3枚目はシャッター速度1/10、絞りF5、ISO-25600で背景の光は三重県の灯りです。機体番号もしっかり見えるくらい流し撮りが決まっています。
【撮影データ】シャッター速度1/10、絞りF5、ISO25600

こんな感じで三脚がなくても、明るいレンズがなくても撮れますが、最初は「100枚撮って1枚ブレずに撮れていれば良い」というイメージで、流し撮りにチャレンジしてみてください。デジタルカメラなので、たくさん撮っても費用はかかりませんのでどんどんチャレンジしてください。

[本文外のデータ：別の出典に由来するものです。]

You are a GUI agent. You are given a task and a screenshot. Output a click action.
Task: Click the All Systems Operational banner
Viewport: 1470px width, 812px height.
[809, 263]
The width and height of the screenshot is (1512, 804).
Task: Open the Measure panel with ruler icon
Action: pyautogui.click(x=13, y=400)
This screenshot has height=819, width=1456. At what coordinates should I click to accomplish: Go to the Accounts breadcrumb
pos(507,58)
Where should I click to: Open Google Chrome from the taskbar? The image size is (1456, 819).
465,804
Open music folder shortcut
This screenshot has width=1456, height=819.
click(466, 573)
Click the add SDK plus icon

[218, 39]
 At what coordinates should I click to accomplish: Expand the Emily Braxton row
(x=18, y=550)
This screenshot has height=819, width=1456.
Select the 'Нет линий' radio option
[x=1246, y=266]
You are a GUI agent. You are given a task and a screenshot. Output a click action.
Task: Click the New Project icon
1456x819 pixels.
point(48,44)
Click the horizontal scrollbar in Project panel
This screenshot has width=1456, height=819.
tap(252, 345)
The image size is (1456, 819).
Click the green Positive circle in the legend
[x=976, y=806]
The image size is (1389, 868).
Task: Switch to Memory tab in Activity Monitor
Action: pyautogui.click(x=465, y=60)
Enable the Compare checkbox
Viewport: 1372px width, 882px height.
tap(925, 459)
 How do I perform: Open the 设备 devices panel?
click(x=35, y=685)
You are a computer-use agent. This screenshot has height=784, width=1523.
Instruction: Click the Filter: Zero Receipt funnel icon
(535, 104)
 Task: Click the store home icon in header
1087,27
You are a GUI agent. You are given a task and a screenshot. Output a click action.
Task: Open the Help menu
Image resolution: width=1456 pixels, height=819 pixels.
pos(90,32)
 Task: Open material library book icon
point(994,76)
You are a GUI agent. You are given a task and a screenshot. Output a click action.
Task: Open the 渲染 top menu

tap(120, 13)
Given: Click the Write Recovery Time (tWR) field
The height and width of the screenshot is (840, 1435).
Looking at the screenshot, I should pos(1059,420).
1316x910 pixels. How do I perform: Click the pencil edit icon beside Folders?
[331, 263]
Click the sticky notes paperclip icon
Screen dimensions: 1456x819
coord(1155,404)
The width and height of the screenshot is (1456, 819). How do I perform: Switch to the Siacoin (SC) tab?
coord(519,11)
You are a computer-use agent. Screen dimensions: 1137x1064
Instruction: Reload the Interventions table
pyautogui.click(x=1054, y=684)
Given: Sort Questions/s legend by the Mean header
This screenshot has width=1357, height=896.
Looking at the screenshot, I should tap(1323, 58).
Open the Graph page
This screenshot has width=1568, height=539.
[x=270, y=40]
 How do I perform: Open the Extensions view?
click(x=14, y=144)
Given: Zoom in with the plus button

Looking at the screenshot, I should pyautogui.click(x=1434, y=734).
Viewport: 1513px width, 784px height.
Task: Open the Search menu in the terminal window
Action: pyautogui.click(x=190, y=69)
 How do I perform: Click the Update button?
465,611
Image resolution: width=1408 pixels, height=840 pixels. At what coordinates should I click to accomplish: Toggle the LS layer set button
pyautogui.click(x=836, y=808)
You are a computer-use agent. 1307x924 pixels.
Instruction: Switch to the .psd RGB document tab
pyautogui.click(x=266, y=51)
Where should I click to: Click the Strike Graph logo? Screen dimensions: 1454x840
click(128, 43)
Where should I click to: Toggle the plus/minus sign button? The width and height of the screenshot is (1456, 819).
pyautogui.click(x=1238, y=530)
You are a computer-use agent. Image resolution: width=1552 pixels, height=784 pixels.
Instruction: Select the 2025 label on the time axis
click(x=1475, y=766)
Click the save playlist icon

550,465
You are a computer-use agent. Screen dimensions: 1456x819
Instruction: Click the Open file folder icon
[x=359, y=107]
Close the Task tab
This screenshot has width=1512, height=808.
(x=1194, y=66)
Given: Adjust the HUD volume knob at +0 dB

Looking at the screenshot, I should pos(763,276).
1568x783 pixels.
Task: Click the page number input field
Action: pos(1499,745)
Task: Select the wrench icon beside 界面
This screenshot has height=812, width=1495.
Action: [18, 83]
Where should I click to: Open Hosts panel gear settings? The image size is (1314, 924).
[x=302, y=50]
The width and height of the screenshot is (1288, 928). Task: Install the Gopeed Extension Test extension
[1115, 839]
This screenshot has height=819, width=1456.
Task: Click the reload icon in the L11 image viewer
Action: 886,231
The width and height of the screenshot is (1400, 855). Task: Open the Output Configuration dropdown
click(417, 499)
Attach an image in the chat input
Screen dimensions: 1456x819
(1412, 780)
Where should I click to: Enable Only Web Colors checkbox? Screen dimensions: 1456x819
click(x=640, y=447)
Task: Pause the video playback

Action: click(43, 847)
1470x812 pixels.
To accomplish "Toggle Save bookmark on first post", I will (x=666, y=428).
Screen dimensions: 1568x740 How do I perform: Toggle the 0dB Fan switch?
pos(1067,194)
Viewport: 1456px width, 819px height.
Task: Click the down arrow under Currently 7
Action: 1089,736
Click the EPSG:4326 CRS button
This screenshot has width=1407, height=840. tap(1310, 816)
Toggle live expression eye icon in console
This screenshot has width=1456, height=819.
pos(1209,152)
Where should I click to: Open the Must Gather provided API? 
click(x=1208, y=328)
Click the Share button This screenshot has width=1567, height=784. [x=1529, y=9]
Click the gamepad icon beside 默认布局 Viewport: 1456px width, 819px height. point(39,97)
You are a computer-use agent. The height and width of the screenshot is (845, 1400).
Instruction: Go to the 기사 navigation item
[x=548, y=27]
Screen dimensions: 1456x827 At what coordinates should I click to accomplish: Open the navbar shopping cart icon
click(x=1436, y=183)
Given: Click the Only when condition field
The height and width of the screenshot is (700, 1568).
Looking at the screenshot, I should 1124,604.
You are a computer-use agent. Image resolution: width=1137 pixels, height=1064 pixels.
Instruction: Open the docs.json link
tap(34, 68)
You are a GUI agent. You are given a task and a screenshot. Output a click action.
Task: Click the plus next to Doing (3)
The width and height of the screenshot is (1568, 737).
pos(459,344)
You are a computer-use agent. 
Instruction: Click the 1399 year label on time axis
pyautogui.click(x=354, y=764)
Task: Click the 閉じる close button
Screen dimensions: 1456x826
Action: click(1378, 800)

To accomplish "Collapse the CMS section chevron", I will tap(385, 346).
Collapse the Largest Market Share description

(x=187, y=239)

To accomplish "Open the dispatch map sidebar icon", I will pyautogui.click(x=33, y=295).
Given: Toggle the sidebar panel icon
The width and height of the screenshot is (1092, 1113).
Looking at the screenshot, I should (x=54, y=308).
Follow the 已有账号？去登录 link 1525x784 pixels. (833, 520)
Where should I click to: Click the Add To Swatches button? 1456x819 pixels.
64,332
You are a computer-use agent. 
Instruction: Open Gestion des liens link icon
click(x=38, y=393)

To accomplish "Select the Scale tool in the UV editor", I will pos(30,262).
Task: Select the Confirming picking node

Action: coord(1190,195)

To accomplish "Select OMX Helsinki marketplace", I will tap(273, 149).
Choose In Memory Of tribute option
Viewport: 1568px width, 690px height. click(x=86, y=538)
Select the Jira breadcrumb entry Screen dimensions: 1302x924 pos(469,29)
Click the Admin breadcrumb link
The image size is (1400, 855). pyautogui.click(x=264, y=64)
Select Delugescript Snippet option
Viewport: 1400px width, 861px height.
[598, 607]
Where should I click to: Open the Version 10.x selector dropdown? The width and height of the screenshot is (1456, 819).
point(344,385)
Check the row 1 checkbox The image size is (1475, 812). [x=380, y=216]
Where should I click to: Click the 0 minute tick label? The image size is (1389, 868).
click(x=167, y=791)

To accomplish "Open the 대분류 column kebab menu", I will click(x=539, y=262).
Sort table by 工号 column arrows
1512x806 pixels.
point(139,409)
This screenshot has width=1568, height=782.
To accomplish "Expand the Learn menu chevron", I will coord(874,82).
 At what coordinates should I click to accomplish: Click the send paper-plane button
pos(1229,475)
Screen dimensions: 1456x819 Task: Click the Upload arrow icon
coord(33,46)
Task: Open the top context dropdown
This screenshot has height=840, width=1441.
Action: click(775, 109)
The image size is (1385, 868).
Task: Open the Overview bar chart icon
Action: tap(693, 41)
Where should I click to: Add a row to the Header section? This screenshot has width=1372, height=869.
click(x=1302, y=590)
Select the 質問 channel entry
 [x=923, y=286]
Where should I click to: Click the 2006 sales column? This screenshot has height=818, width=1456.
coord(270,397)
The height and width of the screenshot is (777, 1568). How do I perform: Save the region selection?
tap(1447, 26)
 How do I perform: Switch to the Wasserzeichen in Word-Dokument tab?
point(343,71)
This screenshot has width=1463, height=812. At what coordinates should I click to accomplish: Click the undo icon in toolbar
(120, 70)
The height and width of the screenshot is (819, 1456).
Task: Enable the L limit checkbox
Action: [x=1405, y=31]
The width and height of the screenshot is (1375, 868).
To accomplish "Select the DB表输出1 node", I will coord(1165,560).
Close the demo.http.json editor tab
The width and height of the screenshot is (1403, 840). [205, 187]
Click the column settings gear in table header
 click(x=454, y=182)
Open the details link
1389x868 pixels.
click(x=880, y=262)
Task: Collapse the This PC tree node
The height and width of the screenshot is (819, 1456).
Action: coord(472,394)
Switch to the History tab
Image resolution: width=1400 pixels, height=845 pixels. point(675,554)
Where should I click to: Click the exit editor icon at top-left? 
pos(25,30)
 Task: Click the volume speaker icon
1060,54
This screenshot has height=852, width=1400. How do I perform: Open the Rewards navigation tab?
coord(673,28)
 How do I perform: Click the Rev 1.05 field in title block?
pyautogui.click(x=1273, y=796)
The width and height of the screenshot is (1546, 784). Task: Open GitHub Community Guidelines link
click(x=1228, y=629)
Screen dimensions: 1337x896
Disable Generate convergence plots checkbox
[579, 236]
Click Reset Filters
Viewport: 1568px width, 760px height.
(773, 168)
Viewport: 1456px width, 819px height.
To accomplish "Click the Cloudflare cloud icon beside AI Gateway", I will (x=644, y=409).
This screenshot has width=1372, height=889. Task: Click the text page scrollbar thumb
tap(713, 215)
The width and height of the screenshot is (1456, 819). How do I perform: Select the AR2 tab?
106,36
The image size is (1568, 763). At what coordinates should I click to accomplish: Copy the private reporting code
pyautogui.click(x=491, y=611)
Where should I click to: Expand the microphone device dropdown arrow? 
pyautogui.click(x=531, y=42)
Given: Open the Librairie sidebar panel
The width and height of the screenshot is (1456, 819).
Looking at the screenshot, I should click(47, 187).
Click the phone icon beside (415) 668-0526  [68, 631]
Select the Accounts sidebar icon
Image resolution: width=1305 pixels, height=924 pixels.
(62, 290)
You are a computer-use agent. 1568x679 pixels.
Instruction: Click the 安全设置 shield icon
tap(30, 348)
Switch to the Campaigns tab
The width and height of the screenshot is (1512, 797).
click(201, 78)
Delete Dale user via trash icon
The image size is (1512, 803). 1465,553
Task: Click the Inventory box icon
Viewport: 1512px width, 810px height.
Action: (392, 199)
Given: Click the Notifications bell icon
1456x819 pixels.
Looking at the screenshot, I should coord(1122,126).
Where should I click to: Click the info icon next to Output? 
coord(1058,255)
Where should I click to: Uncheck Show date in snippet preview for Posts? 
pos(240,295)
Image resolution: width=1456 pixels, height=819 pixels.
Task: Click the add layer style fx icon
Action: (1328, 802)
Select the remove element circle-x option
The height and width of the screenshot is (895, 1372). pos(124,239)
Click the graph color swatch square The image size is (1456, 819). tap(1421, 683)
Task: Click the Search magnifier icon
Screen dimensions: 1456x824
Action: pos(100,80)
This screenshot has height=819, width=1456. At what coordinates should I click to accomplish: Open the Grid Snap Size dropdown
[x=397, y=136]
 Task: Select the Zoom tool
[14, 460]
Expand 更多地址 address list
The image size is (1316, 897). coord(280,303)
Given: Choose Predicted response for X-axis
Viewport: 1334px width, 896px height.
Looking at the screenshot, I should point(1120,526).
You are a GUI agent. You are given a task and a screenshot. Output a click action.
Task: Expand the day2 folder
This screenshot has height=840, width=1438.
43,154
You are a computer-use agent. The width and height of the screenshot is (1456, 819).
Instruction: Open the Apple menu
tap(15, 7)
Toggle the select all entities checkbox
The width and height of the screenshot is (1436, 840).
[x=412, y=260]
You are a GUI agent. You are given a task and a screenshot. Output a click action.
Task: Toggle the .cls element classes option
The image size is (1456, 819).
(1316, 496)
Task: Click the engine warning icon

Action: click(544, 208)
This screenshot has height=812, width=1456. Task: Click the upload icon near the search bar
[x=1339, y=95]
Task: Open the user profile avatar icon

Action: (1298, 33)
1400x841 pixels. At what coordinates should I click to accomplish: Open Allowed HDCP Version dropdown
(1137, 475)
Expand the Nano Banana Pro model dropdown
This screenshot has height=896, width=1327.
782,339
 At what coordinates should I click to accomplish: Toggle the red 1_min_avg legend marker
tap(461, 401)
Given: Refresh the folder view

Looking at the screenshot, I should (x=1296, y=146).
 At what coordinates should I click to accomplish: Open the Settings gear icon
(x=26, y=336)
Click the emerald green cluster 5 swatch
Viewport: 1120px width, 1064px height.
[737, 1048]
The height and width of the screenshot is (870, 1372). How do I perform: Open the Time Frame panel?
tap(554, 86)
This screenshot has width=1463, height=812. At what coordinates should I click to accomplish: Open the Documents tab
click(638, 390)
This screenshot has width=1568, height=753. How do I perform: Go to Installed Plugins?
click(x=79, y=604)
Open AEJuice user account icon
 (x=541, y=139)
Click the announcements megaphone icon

冬場は寒さが厳しいスカイデッキですので、夜撮影する際には、防寒対策を忘れずに!

  • 「Charlie FURUSHO」 チャーリィ古庄

1972年東京生まれ、旅客機専門の航空写真家。セントレア公式カメラマン。
世界の航空会社や空港からのオーダーを受けこれまで100を超える国や地域に訪れ航空写真を撮っている。訪れた空港は世界500か所以上。世界で最も多くの航空会社に搭乗した「ギネス世界記録」を持つ。旅客機関連の著書、写真集は30冊を超え、サミットなどのVIP機公式記録カメラマンを務めた経験もあり。飛行機とヘリコプターのパイロット資格を保有。空撮用のヘリコプターも所有している。